R language - Get data at the specified location
In R, data object + [ , ] is used to obtain data at the corresponding position. According to the different types of index parameters, they can be divided into:
Positive integer, negative integer, zero, space, logical value, name
> matrix [,1] [,2] [,3] [,4] [,5] [1,] 1 5 9 13 17 [2,] 2 6 10 14 18 [3,] 3 7 11 15 19 [4,] 4 8 12 16 20
1. Positive integer index
Because the starting position in R is 1, which is different from the general programming language, this type of index is the most common.
It should be noted that if there are duplicate values in the index, R will continue to execute and then repeatedly extract some values, such as:
> matrix[c(1,1),1:5] [,1] [,2] [,3] [,4] [,5] [1,] 1 5 9 13 17 [2,] 1 5 9 13 17
2. Negative integer index
Using a negative integer index is exactly the opposite of a positive integer. R will return elements that do not contain the corresponding position of a negative integer. When there are many rows or columns that need to be selected, using this index will be faster.

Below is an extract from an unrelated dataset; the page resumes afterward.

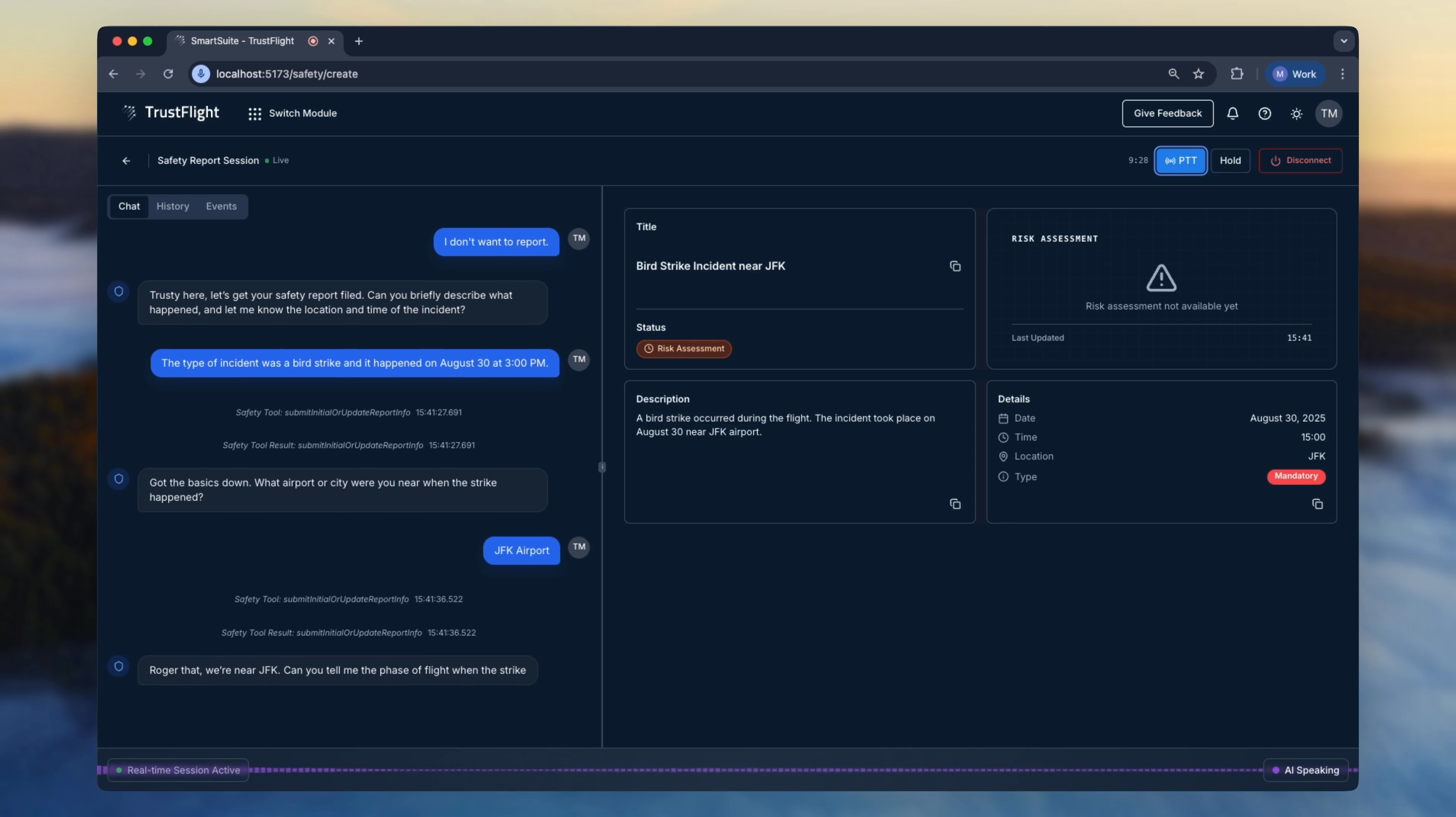
Task: Toggle Hold on the live session
Action: pos(1230,160)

It should be noted that positive integer indexes and negative integer indexes can appear at different index positions at the same time, but they cannot appear at the same position at the same time. Otherwise, an error will be reported, as follows:
> matrix[c(-1,-1),1] [1] 2 3 4 > matrix[c(-1,1),1] Error in matrix[c(-1, 1), 1] : only 0's may be mixed with negative subscripts
3. Zero index
To be honest, the existence of zero index does not make any sense. It is very likely that designers are just a protective measure that often leads to errors in order to prevent many programmers from being unable to avoid counting from 0. Uses are as follows:
> matrix[1,0] integer(0) > matrix[0,0] <0 x 0 matrix>
4. Space index
Spaces indicate that all dimensions corresponding to the index position are extracted, but the effect is the same without writing spaces, as follows:
> matrix[1,] [1] 1 5 9 13 17 > matrix[1, ] [1] 1 5 9 13 17
5. Logical value index
When the provided index position is a vector containing the logical values of TRUE and FALSE, R will match the column with the index value of TRUE and take out the corresponding element.

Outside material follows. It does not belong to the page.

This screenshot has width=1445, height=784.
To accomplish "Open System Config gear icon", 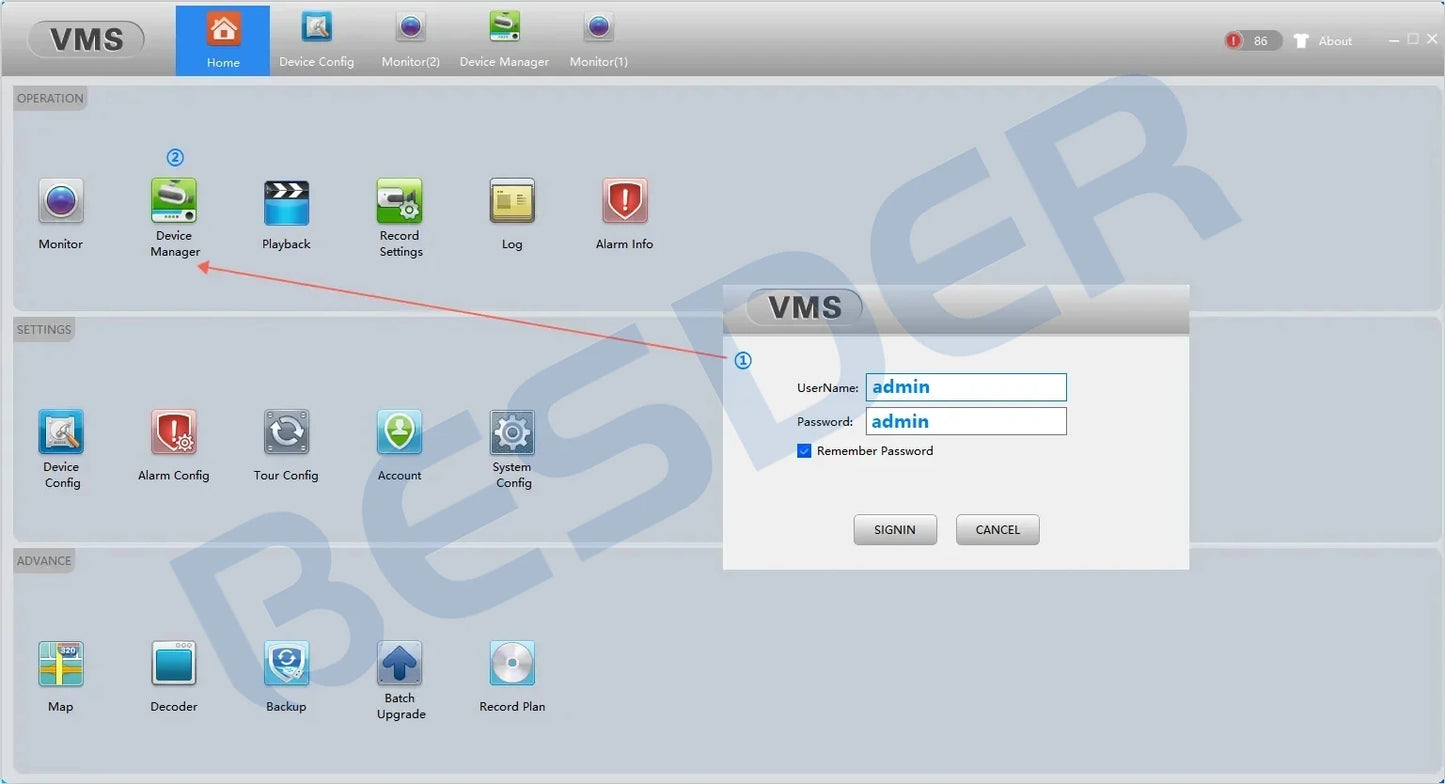I will [512, 433].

Using this method, the vector length needs to be the same as the dimension of the index position, otherwise the desired effect will not be achieved. The specific details are as follows:
> matrix[c(T,F,F,F),] [1] 1 5 9 13 17
This method seems bulky, but it is very effective in special circumstances
6. Name index
When the indexed object has a name attribute, the name can be used as the index to extract relevant elements. This is a common method for extracting columns, because the column always has a name, as follows:
> colnames(matrix)<-c("a","b","c","d","e") > matrix[,"b"] [1] 5 6 7 8
Supplement: R language obtains data for a specific time period
How to get tabular data for a specific time period:
1. Method 1: Regular Expression
data <- ('F:/') date <- (data$Date) #Get the data from column 3-5 between 2018-3-1 and 2018-3-10subT <- date[(format(date,format = "%Y")=="2018"&(format(date,format = "%m"))=="3" &(format(date,format = "%d"))>=1&(format(date,format = "%d"))<=10),3:5] #Average the data in column 3-5 between 2018-3-1 and 2018-3-10mean <- apply(subT,2, mean)
2. Method 2:
date1 <- (paste("2018-3-1","08:00:00")) date2 <- (paste("2018-3-1","17:00:00")) int <- interval(date1, date2) #Get the data from column 3-5 between 2018-3-1 08:00:00 to 2018-3-1 17:00:00subT <- data[ymd_hms(data$Date) %within% int,3:5]
Notice:
1. within determines whether the data is within this time period, including the start time and not the end time.
2. paste0(num_year[y],'_',m,'_1') implements the merge of strings, where m and num_year[y] are variables.
There are spaces when paste splicing, and there are no spaces when paste0
The above is personal experience. I hope you can give you a reference and I hope you can support me more. If there are any mistakes or no complete considerations, I would like to give you advice.